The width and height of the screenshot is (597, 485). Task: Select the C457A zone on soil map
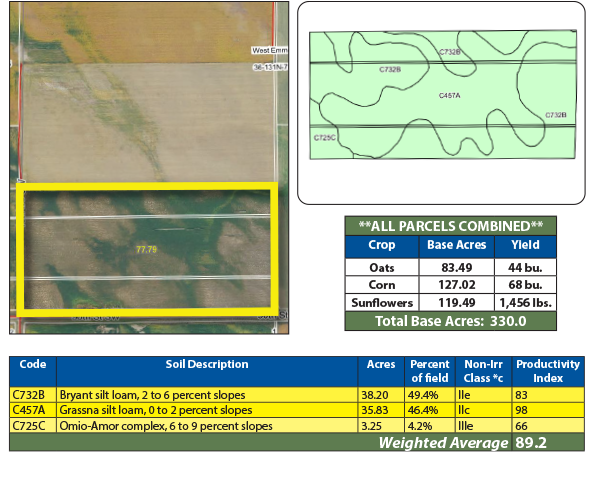[x=449, y=96]
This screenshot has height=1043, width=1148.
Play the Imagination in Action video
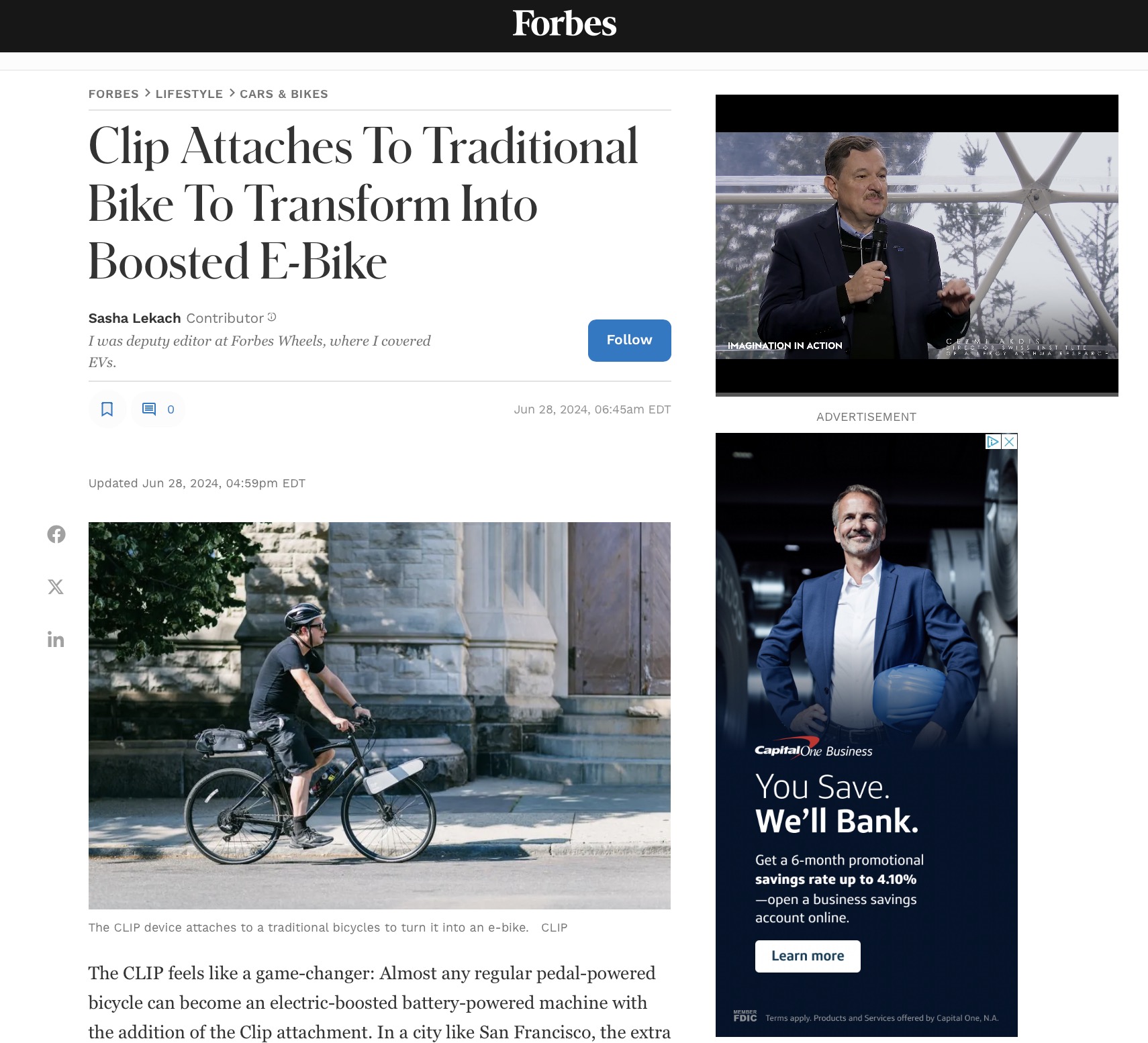917,246
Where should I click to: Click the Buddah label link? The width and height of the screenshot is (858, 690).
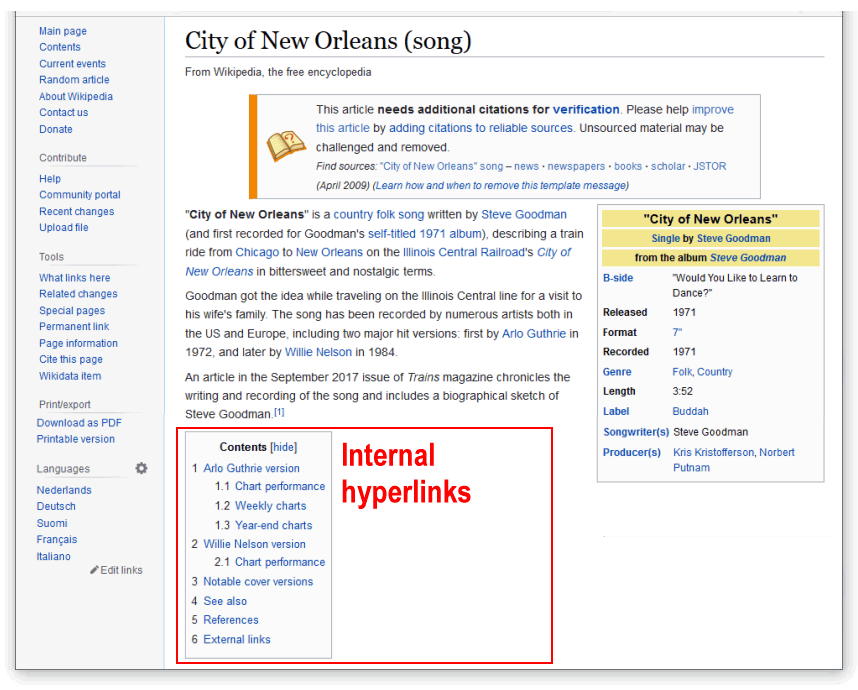pos(690,411)
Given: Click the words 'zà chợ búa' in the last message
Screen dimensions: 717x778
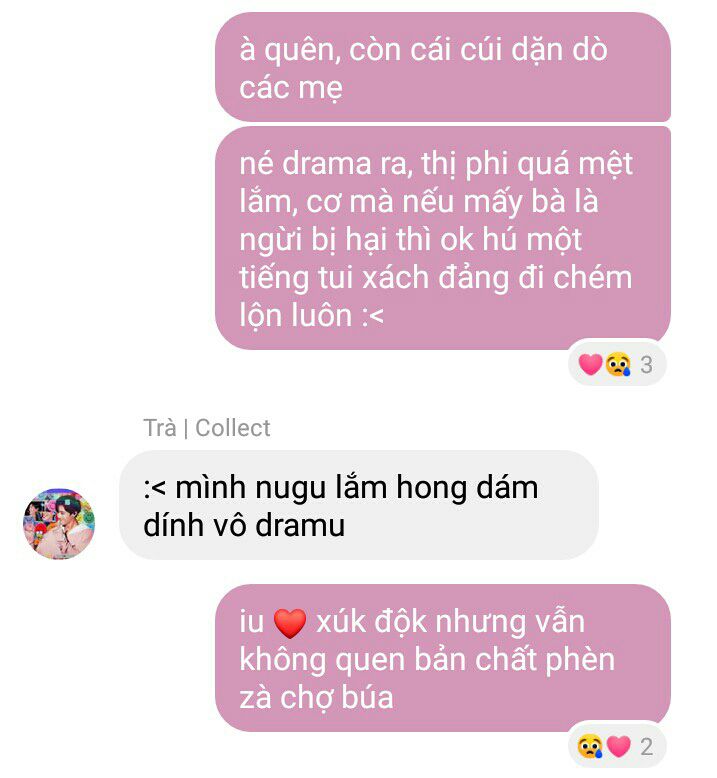Looking at the screenshot, I should (317, 697).
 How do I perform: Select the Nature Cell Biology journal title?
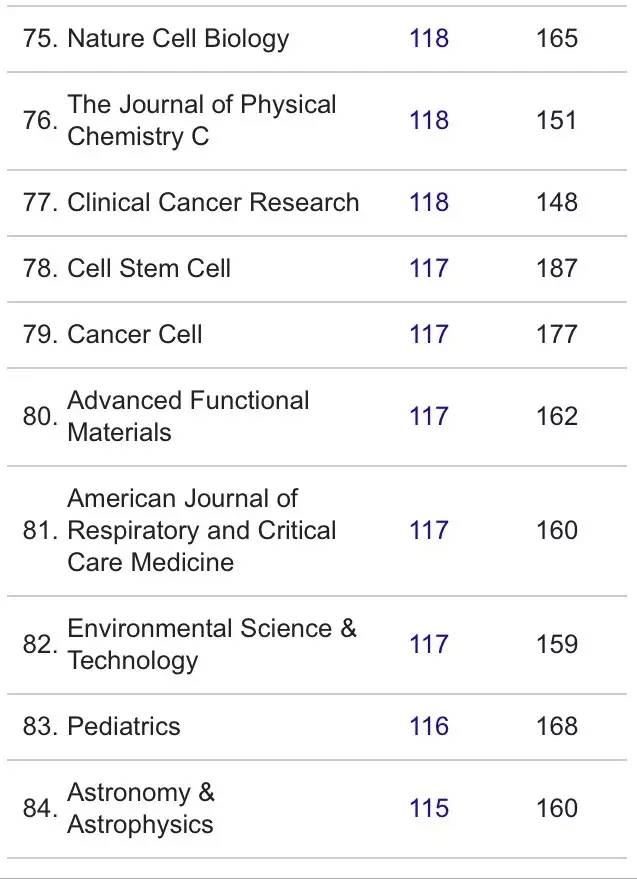tap(177, 39)
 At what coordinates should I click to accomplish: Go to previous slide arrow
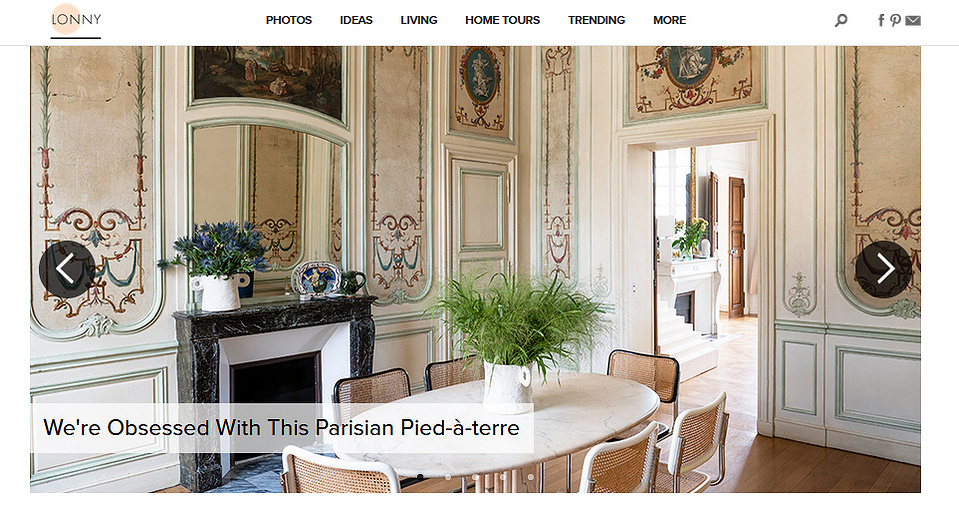[67, 269]
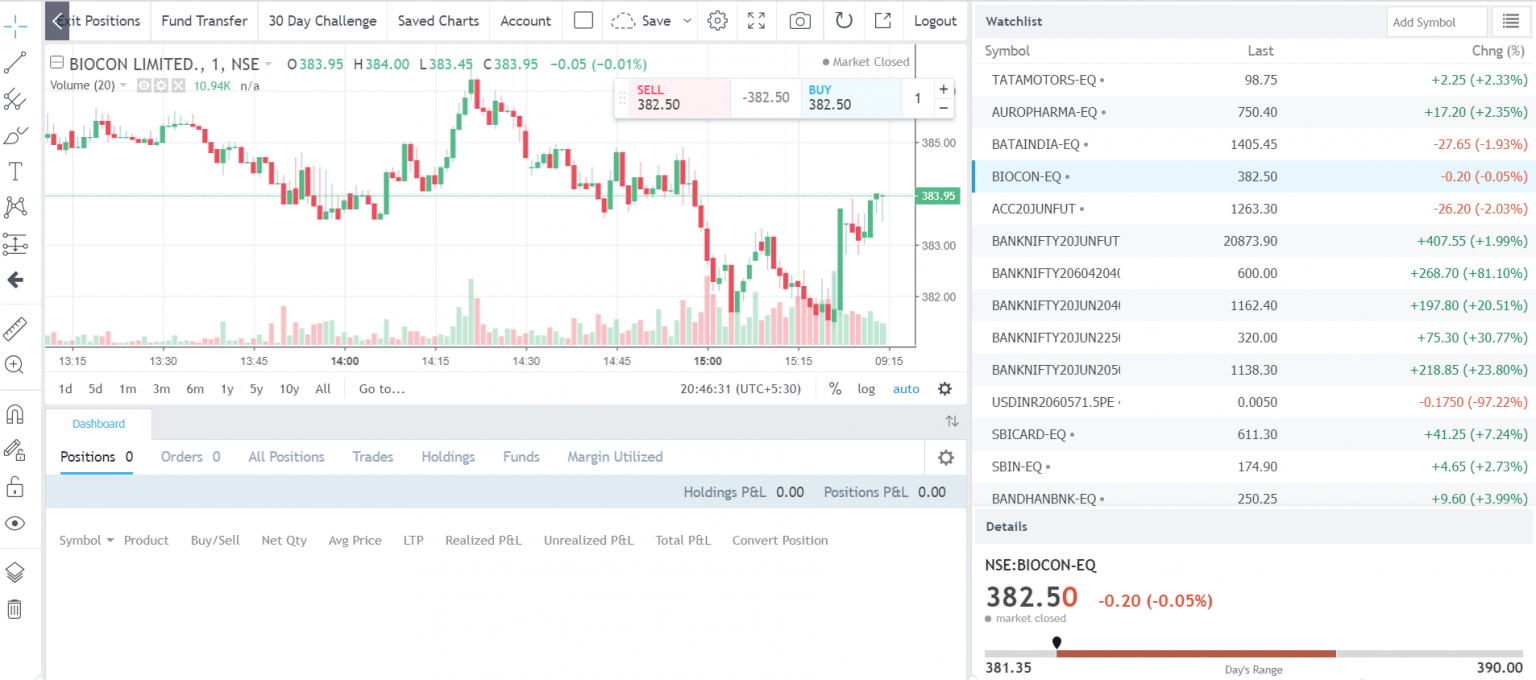Take a chart snapshot with camera icon
This screenshot has height=680, width=1536.
pos(799,20)
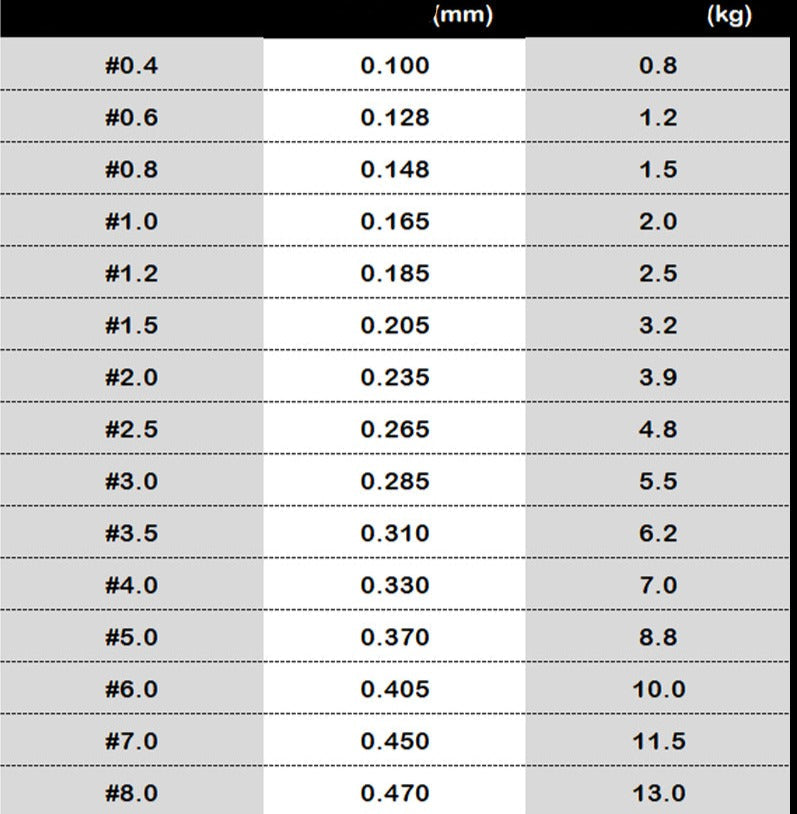Select the 0.128 mm cell
The image size is (797, 814).
click(x=395, y=118)
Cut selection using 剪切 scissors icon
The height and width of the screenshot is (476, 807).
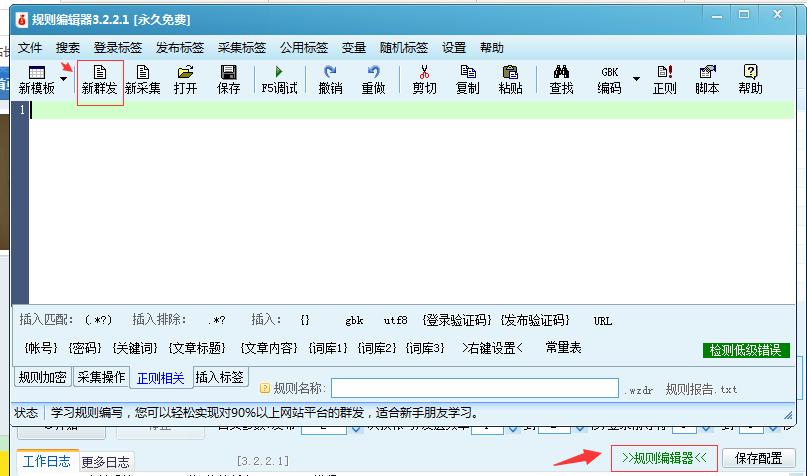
────────────────────
TASK
Each line of the records above must be repeated exactly, but no picture belongs in the copy.

ANSWER TO THE PROBLEM
The width and height of the screenshot is (597, 485). Task: Select the C457A zone on soil map
[x=449, y=96]
This screenshot has height=1043, width=1148.
Play the Imagination in Action video
917,246
Where should I click to: Click the Buddah label link? The width and height of the screenshot is (858, 690).
pos(690,411)
Given: Click the words 'zà chợ búa' in the last message
Screen dimensions: 717x778
Looking at the screenshot, I should (317, 697).
 How do I perform: Select the Nature Cell Biology journal title?
tap(177, 39)
 At what coordinates should I click to accomplish: Go to previous slide arrow
[67, 269]
Take a chart snapshot with camera icon
This screenshot has height=680, width=1536.
pos(799,20)
Select the 0.128 mm cell
The image size is (797, 814).
click(x=395, y=118)
Cut selection using 剪切 scissors icon
The height and width of the screenshot is (476, 807).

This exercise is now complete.